+++ MATERIAL TO PROCESS
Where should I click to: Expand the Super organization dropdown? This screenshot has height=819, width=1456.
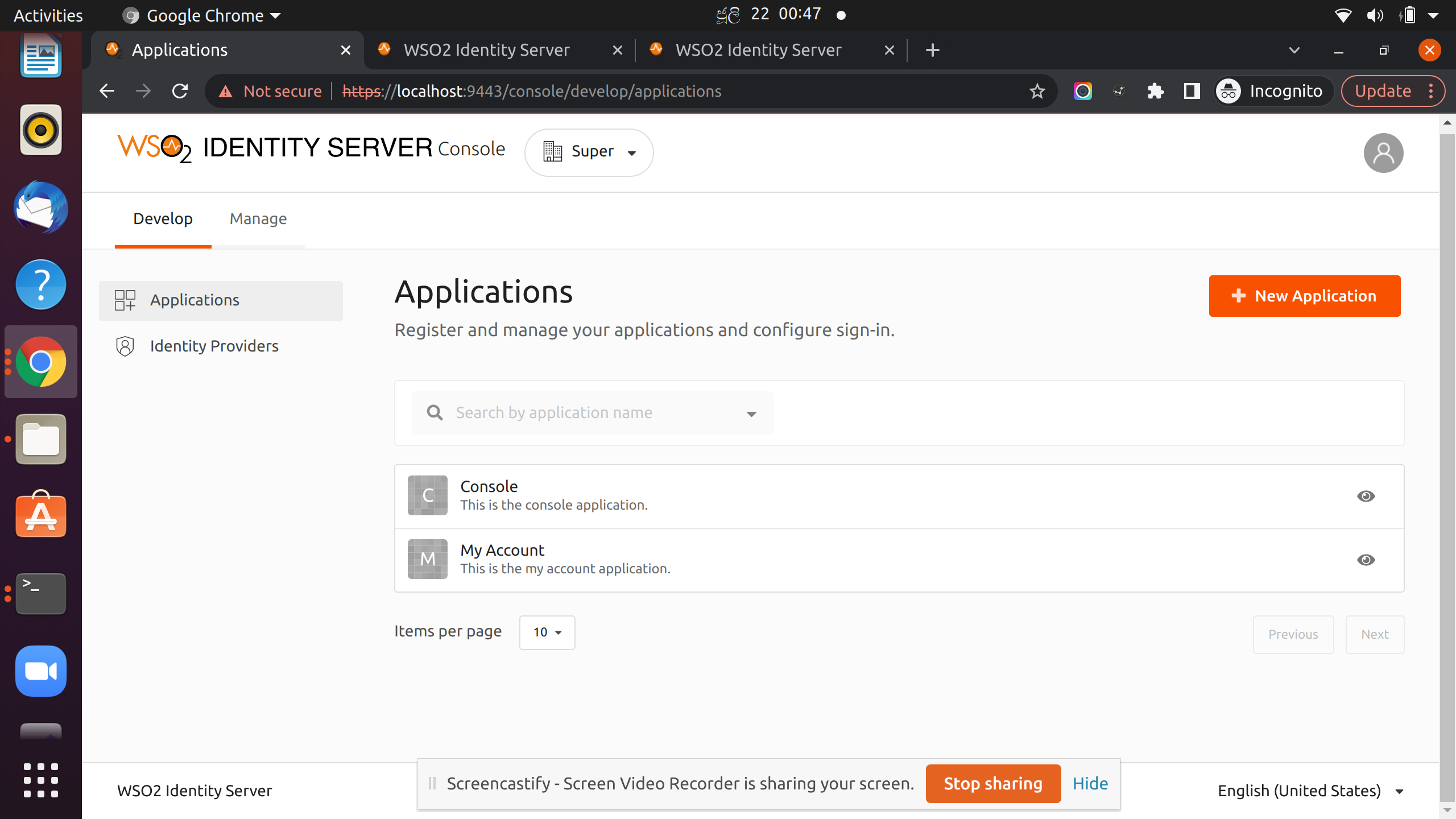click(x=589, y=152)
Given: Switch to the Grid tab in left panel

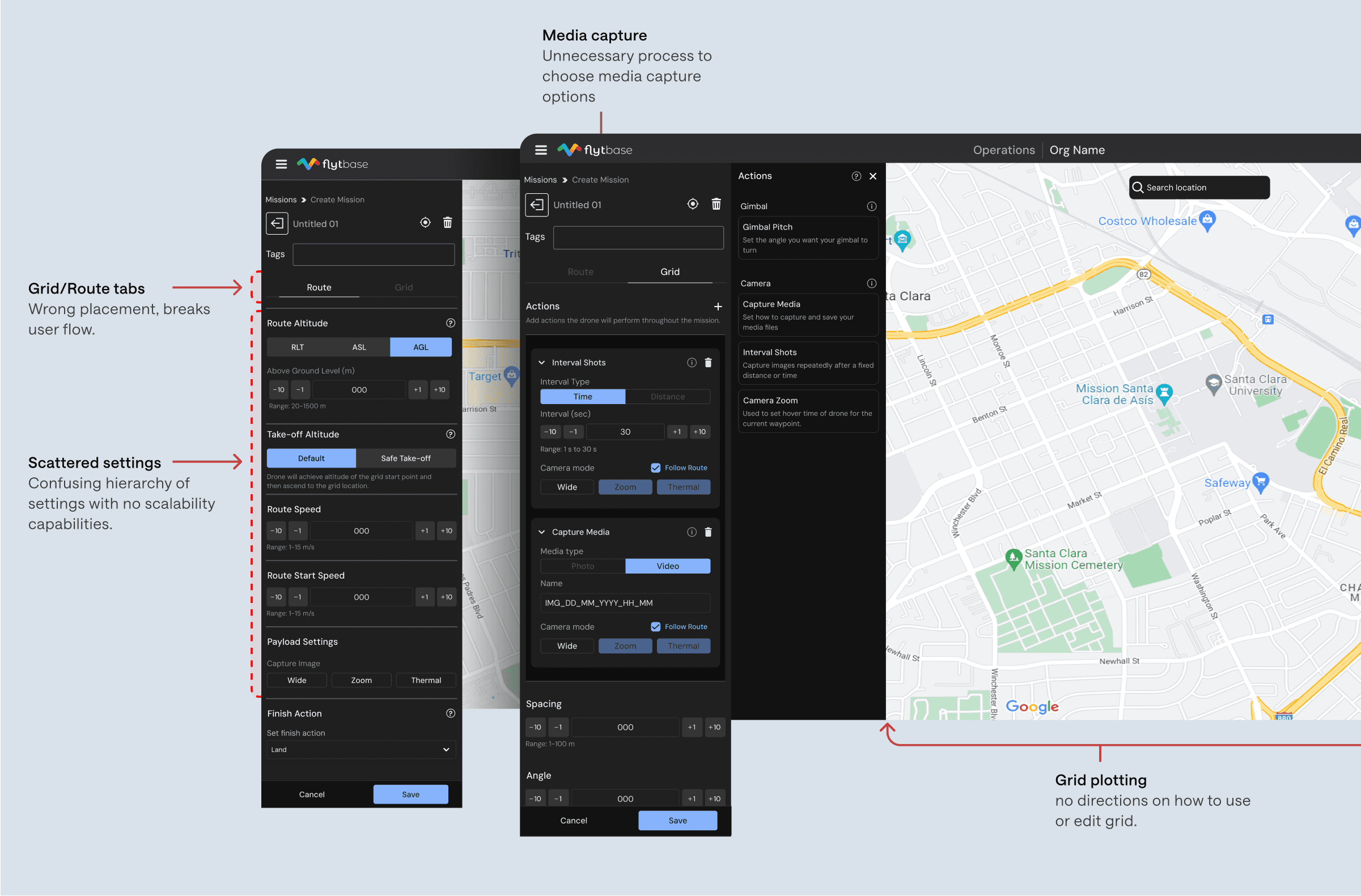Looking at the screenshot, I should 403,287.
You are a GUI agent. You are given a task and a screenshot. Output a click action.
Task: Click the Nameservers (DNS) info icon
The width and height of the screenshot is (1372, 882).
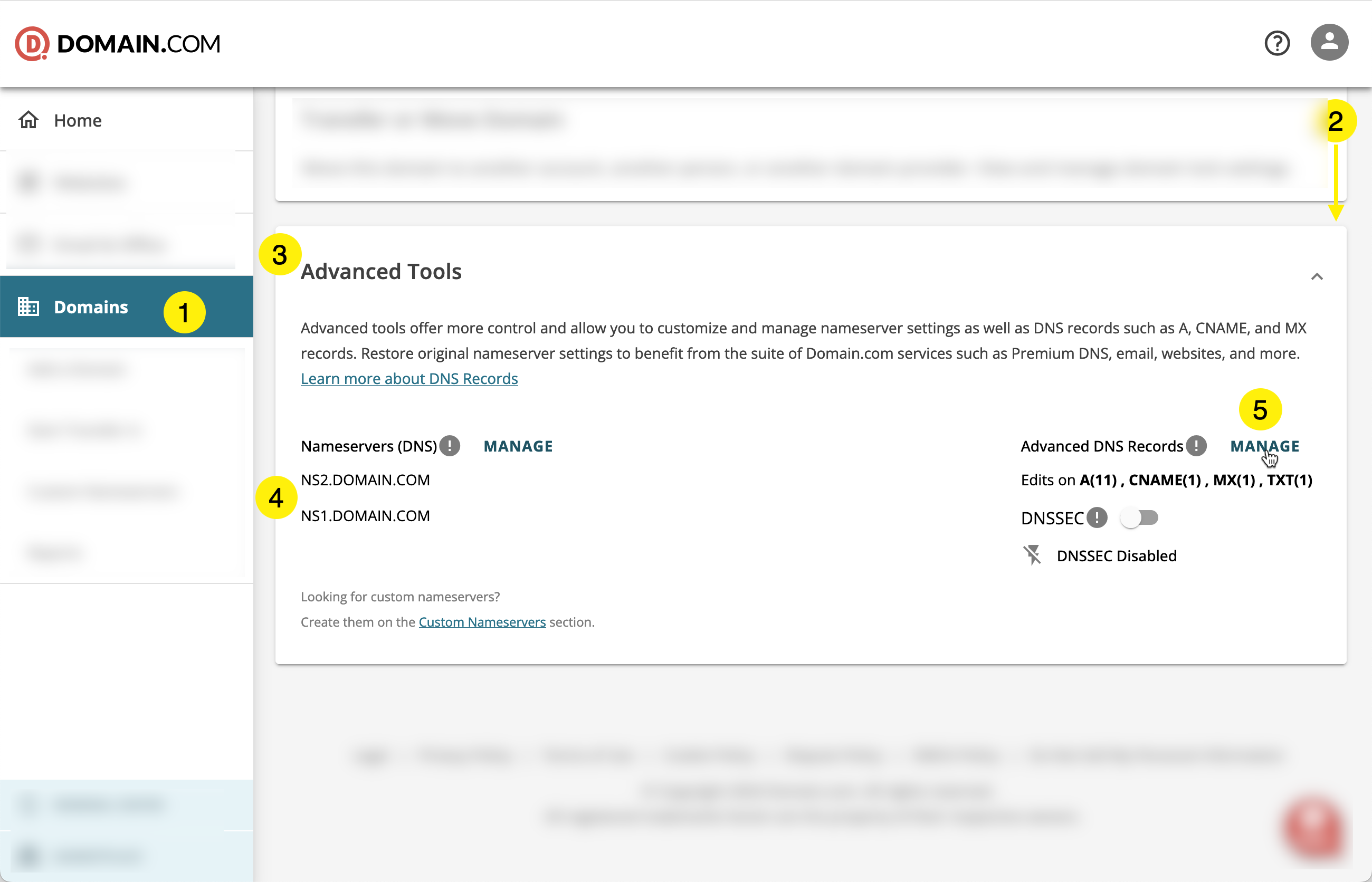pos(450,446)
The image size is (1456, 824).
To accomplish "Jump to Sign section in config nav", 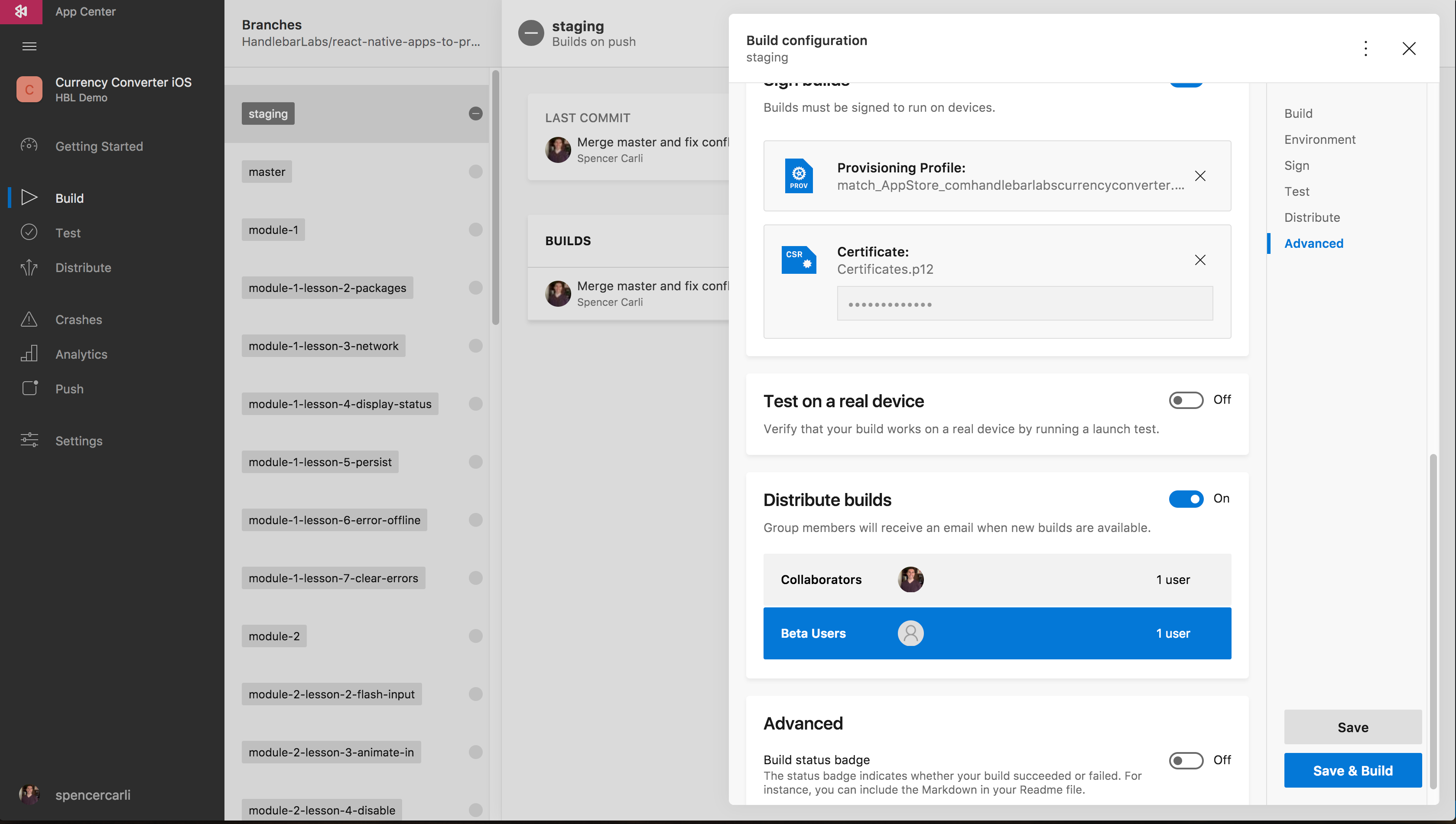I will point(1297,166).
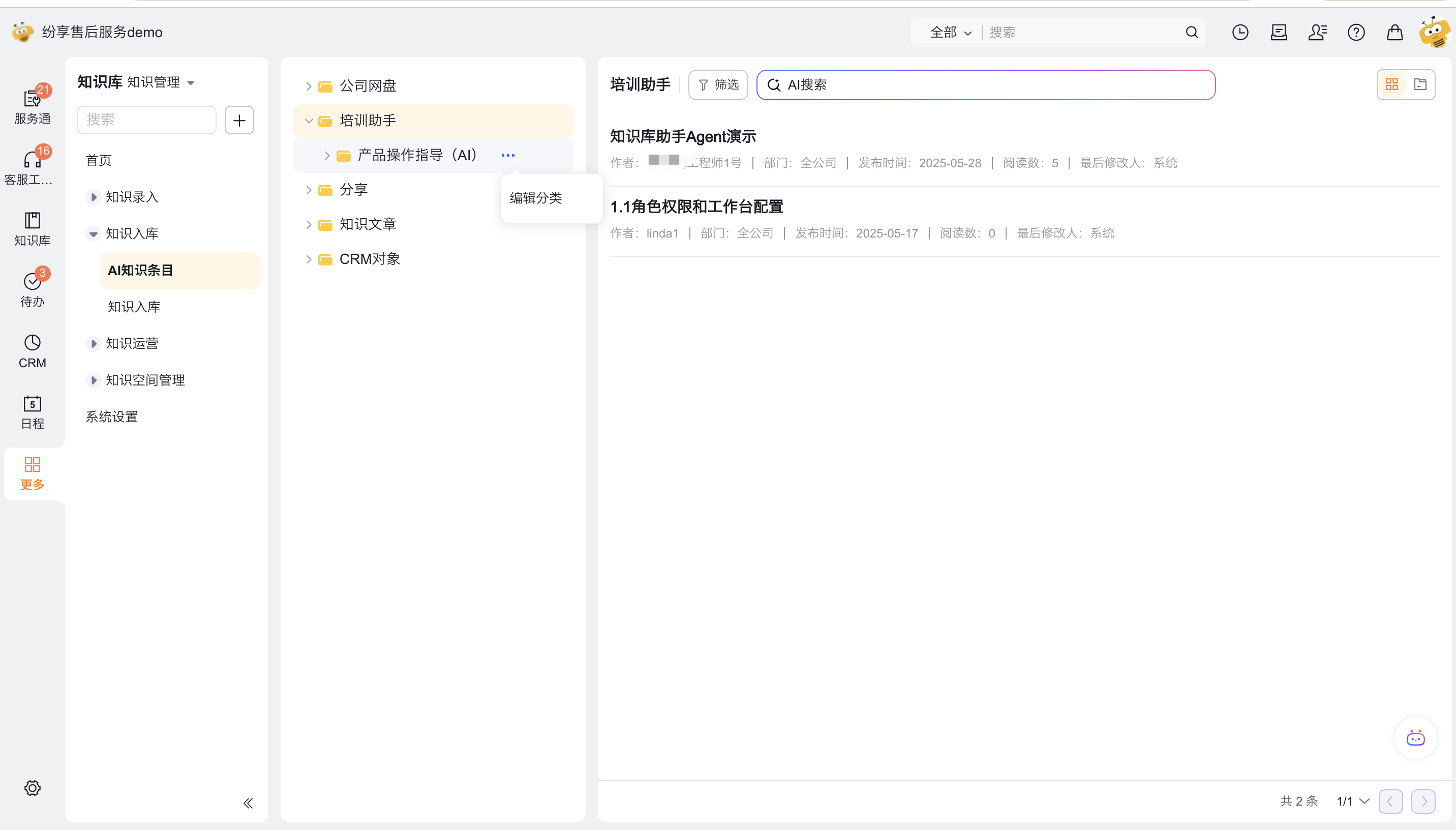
++++++
*WHAT THE TASK ASKS*.
The line containing "The image size is (1456, 824)." marks the end; please output exactly the lines of the listing above from its first line through that line, without pictures.

*SOLUTION BELOW*.
Where should I click to: Expand the Super organization dropdown? This screenshot has height=819, width=1456.
click(x=589, y=152)
Given: Switch to the Grid tab in left panel

Looking at the screenshot, I should 403,287.
You are a GUI agent. You are given a task and a screenshot. Output a click action.
Task: Click the Nameservers (DNS) info icon
The width and height of the screenshot is (1372, 882).
pos(450,446)
The image size is (1456, 824).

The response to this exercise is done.